Neben Chefredakteur Magnet werden weitere AUF1-Kader auf der Bühne stehen. Darunter die ehemalige Chefredakteurin des rechtsextremen „Wochenblick“, Elsa Mittmannsgruber. Mittlerweile ist sie Moderatorin des rechtsextremen Senders und Ehefrau von Magnet. In ihren Büchern relativiert sie Einordnungen und Begriffe, mit denen AUF1 – unter anderem vom Verfassungsschutz – konfrontiert wird. Ansichten, die als rechtsextrem „abgestempelt“ werden, will die Autorin durch ihre Titel enttabuisieren. Dazu zählen Aussagen wie „Remigration – was sonst?“, „Sexisten sind sexy“ oder „Mut zur Verschwörungstheorie!“.

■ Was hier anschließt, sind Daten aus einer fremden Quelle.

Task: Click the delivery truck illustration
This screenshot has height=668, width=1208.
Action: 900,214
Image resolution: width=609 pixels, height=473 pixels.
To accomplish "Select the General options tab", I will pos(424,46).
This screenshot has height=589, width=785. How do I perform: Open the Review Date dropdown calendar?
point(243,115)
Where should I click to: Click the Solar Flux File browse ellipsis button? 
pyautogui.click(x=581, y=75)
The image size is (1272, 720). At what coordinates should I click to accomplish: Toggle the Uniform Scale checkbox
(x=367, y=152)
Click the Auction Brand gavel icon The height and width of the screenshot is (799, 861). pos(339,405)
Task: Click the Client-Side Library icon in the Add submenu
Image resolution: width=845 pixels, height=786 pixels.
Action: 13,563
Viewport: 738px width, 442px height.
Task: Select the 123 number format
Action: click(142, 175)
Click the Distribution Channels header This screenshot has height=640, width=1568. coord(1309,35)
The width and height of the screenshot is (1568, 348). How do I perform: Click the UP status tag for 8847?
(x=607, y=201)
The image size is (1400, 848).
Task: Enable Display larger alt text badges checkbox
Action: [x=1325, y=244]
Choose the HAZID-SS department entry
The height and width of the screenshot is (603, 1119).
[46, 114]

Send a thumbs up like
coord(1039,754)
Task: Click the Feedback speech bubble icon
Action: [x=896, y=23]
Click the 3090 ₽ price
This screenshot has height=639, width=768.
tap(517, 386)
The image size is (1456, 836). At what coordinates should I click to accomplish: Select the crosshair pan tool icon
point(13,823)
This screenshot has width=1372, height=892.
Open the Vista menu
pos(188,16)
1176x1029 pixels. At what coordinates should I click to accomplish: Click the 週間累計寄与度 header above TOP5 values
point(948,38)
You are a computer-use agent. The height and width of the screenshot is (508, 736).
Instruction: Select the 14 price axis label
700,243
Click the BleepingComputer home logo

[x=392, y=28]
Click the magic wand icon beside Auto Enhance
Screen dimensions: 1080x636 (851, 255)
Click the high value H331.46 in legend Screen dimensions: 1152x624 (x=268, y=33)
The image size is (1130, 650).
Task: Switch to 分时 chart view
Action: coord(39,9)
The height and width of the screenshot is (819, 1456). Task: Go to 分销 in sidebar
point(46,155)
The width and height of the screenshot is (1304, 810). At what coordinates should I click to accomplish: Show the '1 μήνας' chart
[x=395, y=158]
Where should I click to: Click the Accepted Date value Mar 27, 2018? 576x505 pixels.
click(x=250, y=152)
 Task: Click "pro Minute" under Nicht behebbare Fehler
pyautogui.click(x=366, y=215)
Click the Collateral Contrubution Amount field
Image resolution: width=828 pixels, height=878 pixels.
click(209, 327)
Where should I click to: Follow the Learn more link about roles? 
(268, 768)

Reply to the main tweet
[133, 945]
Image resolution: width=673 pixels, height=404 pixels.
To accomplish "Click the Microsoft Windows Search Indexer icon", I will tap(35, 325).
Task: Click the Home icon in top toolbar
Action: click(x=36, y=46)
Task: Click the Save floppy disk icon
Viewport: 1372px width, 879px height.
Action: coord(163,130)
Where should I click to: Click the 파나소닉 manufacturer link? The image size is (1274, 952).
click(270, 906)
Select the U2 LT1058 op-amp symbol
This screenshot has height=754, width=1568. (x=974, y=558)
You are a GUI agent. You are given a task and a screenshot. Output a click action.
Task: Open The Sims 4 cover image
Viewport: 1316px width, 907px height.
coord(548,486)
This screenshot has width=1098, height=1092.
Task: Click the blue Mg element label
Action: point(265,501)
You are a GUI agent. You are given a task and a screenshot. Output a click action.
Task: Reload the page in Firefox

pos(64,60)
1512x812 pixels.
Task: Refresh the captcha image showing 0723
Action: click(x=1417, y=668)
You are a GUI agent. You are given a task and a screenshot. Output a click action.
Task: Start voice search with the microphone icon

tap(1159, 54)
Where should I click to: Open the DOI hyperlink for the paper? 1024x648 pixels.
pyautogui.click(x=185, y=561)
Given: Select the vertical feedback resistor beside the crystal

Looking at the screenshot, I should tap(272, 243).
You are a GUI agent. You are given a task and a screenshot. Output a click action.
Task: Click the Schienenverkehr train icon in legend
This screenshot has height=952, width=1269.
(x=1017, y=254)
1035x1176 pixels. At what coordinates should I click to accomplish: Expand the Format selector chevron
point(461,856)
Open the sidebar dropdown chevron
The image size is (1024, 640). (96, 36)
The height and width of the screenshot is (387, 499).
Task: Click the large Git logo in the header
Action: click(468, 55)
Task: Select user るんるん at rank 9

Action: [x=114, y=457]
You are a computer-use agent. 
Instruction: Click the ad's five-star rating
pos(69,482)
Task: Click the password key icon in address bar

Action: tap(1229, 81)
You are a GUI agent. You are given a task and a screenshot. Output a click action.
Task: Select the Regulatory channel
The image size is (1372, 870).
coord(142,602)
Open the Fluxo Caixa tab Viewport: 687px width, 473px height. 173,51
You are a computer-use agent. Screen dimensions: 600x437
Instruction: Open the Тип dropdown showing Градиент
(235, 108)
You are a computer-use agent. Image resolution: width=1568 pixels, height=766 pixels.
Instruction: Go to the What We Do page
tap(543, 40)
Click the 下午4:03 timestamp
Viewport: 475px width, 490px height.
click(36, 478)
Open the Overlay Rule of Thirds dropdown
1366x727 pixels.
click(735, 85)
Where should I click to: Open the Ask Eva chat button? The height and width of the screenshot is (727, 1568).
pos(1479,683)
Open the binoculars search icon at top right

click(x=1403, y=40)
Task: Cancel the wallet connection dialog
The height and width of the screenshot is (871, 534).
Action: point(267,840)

Vertreter der FPÖ stehen laut Flyer beim Zuschauerfest nicht auf der Gästeliste, auch wenn eine Zusammenarbeit mit obenstehenden Akteuren in anderen Kontexten teils evident ist. Die Karten für das Verschwörungs-Spektakel sind jedenfalls schon vergriffen. Was dort auf offener Bühne gesagt wird, kann man sich aber auch so denken.